Time-dependent extension of the self-consistent band theory for neutron star matter: Anti-entrainment effects in the slab phase

TL;DR

This paper develops a time-dependent, self-consistent band theory framework to study neutron star crust matter, revealing an anti-entrainment effect where dripped neutrons counterflow, reducing collective mass and increasing conduction neutrons.

Contribution

It introduces the first time-dependent self-consistent band theory application to nuclear matter, specifically analyzing dynamic responses and anti-entrainment effects in neutron star crusts.

Findings

Reduced collective mass due to counterflow of neutrons

Identification of anti-entrainment effect in slab phase

Consistency with static band theory results

Abstract

Background: In the solid crust of neutron stars, a variety of crystalline structure may exist.

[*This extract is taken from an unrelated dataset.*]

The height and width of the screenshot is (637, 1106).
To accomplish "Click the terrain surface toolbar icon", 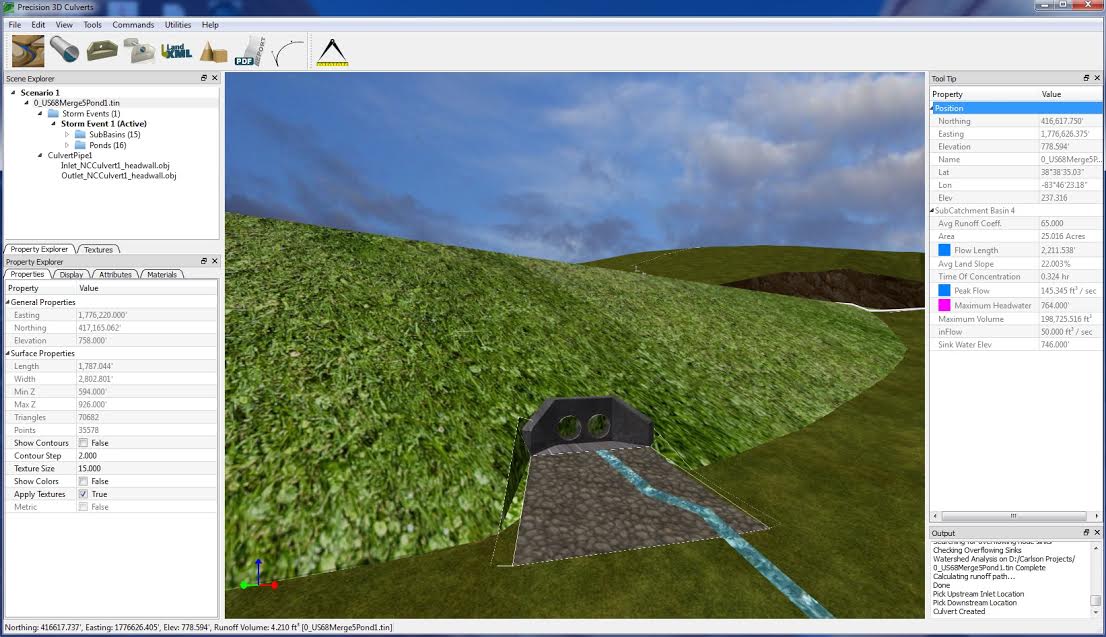I will [x=28, y=50].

Recently the band theory of solids has been applied to the inner crust of neutron stars and significance of the entrainment between dripped neutrons and the solid crust was advocated. Since it influences interpretations of various phenomena of neutron stars, it has been desired to develop deeper understanding of the microphysics behind. Purpose: The purpose of the present article is to propose a fully self-consistent microscopic framework for describing time-dependent dynamics of neutron star matter, which allows us to explore diverse properties of nuclear matter, including the entrainment effect. Results: As the first application of the time-dependent self-consistent band theory for nuclear systems, we investigate the slab phase of nuclear matter with various proton fractions. From a dynamic response of the system to an external force, we extract the collective mass of a slab, associated with entrained neutrons as well as bound nucleons. We find that the extracted collective mass is smaller than a naive estimation based on a potential profile and single-particle energies. We show that the reduction is mainly caused by "counterflow" of dripped neutrons towards the direction opposite to the motion of the slabs. We interpret it as an "anti-entrainment" effect. As a result, the number of effectively bound neutrons is reduced, indicating an enhancement of the number density of conduction neutrons. We demonstrate that those findings are consistent with a static treatment in the band theory of solids. *shortened due to the arXiv's word limit.